Whether you are a data engineer, data scientist, or machine learning engineer, online advertisers and companies such as Netflix are leveraging Spark for insights and competitive advantage. Other notable businesses also benefiting from Spark, you’ll find Spark useful for the following use cases:

  • Uber Every day this multinational online taxi dispatch company gathers terabytes of event data from its mobile users. By using Kafka, Spark Streaming, and HDFS, to build a continuous ETL pipeline, Uber can convert raw unstructured event data into structured data as it is collected, and then use it for further and more complex analytics.
  • Pinterest Through a similar ETL pipeline, Pinterest can leverage Spark Streaming to gain immediate insight into how users all over the world are engaging with Pins—in real time. As a result, Pinterest can make more relevant recommendations as people navigate the site and see related Pins to help them select recipes, determine which products to buy, or plan trips to various destinations.
  • Conviva averaging about 4 million video feeds per month, this streaming video company is second only to YouTube. Conviva uses Spark to reduce customer churn by optimizing video streams and managing live video traffic—thus maintaining a consistently smooth, high quality viewing experience.
  • Processing in parallel large data sets distributed across a cluster
  • Performing ad hoc or interactive queries to explore and visualize data sets
  • Building, training, and evaluating machine learning models using MLlib
  • Implementing end-to-end data pipelines from myriad streams of data
  • Analyzing graph data sets and social networks

When NOT to Use Spark

Even though it is versatile, that doesn’t necessarily mean Apache Spark’s in-memory capabilities are the best fit for all use cases.

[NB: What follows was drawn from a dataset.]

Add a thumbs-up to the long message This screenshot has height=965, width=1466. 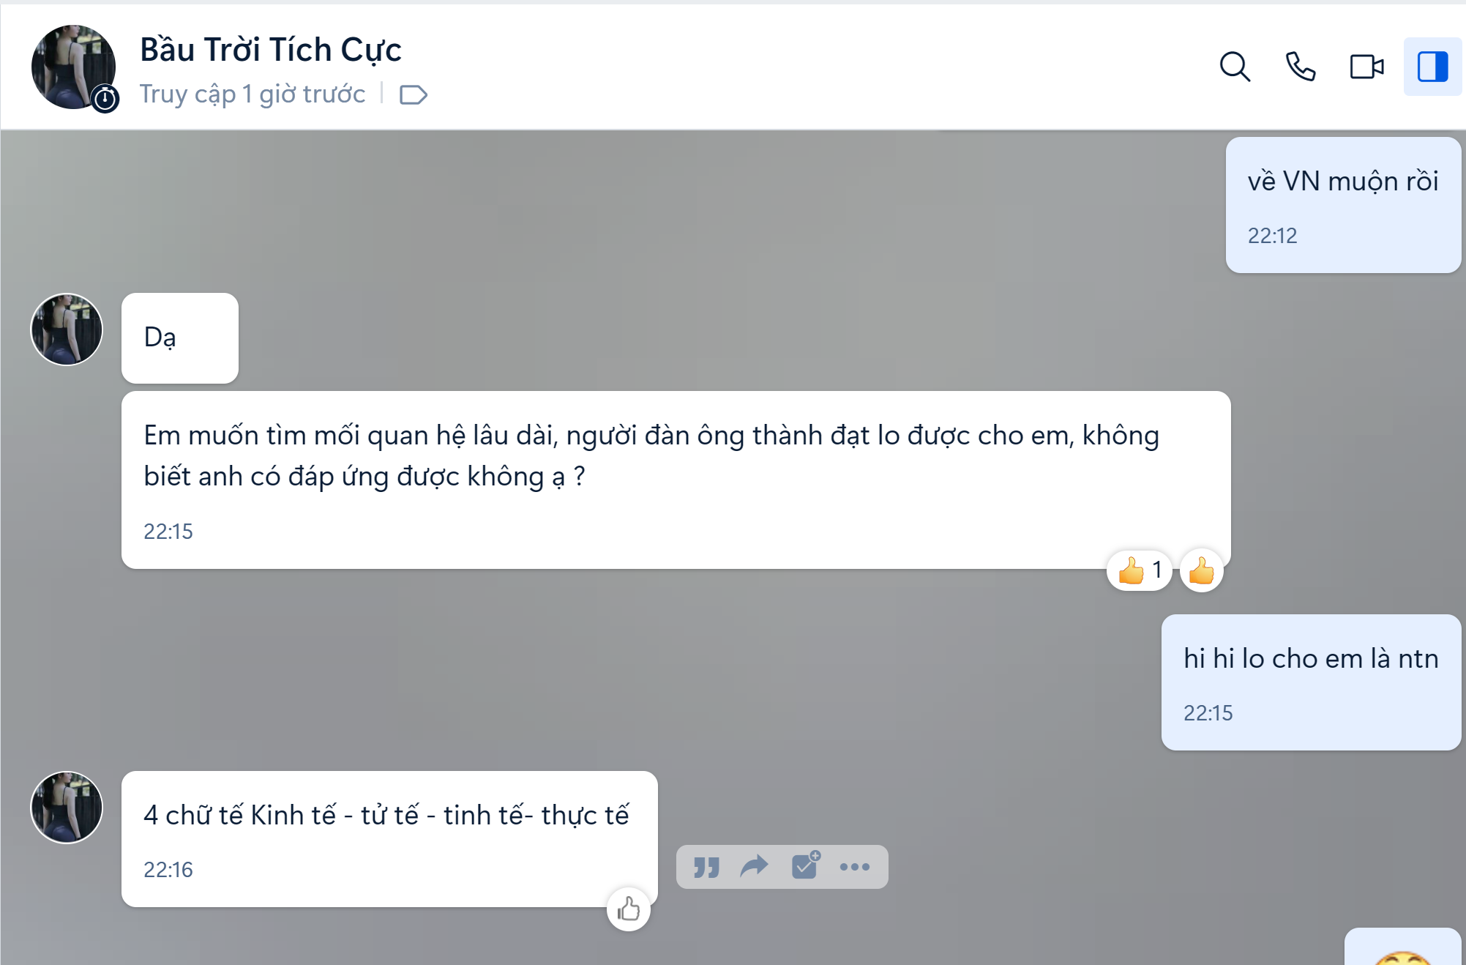(x=1202, y=570)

More specifically, Spark was not designed as a multi-user environment. Spark users are required to know whether the memory they have access to is sufficient for a dataset. Adding more users further complicates this since the users will have to coordinate memory usage to run projects concurrently. Due to this inability to handle this type of concurrency, users will want to consider an alternate engine, such as Apache Hive, for large, batch projects.

Over time, Apache Spark will continue to develop its own ecosystem, becoming even more versatile than before. In a world where big data has become the norm, organizations will need to find the best way to utilize it. As seen from these Apache Spark use cases, there will be many opportunities in the coming years to see how powerful Spark truly is.